To make noun(infinitive) suffixes; -me, -mek, -ma, -mak, -iş, -ış, -uş, -üş (because of the backness harmony of Turkish)
- Kardeşim okumayı öğrendi. (reading)
- Bu bakışından hoşlanmadım. (looking)
- Yarın okula gitmek istemiyorum. (going)
To make adjective(participle) suffixes; -an, -asi, -mez, -ar, -dik, -ecek, -miş, -di(ği) and proper vowel versions. For example;
- Gelecek yıl işe başlayacak. (next year)
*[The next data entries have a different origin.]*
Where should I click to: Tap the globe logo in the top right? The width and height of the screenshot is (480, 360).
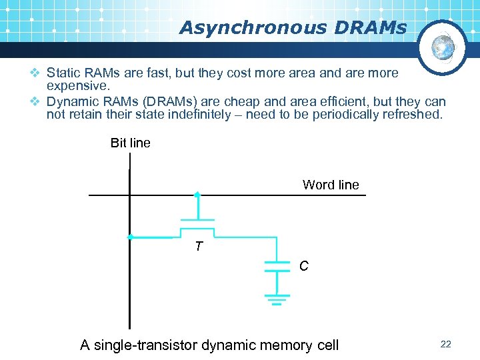[442, 47]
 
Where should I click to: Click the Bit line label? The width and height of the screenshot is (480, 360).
[130, 143]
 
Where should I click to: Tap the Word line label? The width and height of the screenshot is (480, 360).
[331, 185]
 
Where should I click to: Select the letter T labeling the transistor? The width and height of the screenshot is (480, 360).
[198, 247]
- Polisler olası kazaları önlemek için kontrolü sağlıyorlardı. (possible accident)
- Salonda hep bildik yüzler vardı. (familiar face)
To make adverb suffixes; -esiye, -ip, -meden, -ince, -ken, -eli, -dikçe, -erek, -ir … -mez, -diğinde, -e … -e, -meksizin, -cesine and proper vowel versions. For example;
- Bu mülâkat için ölesiye hazırlandım. (deadly)
- Yemeğimi bitirir bitirmez gelirim. (as soon as I finish)
- Ödevin bitince parkta buluşalım. (when you finish your homework)
Turkish is convenient to derive gerunds because the language has many gerunds suffixes. Starting from this point, I listed the most widely used verbs in Turkish, after that I derived gerunds by using gerund suffixes. Finally, I obtained 590 verbal nouns, 587 verbal adjectives and 916 verbal adverbs (with proper vowel versions).
I implemented some functions that processing the gerunds as features for the classification method. I used these functions via SVM on Radikal dataset. The program produced 2662 features on Radikal dataset.
Here my first results are;
According to the first practice implementation of gerunds gives F1-score between 0.68 and 0.82. The first results are compared with reviewed Turkish studies, we can say that these results are promising. Because, the average F1-score is 0.76 and it was resulted from only gerunds frequency.
I prepare a survey about author detection on Turkish for a while. I had gathered twelve studies, and then I examined them regarding preferred stylometric features and used algorithms. There are eight types of stylometric features; token-based, vocabulary richness, word frequency, word n-gram, character-based, character n-gram, part of speech and functional words.
The numbers on the Y axis refer that how many study use this feature. The most used feature is word frequency, the second is token-based feature.
On the other hand, there are eight most preferred algorithms in the Turkish author detection studies. These algorithms are Naive Bayesian, Neural Networks, SVM, Decision Tree, Random Forest, k-NN, k-Means and other (Gaussian classifier, Histogram, similarity based etc.)
As shown on the graph the most preferred algorithm is Naive Bayesian, the second used algorithm is SVM, and the third one is Random Forest.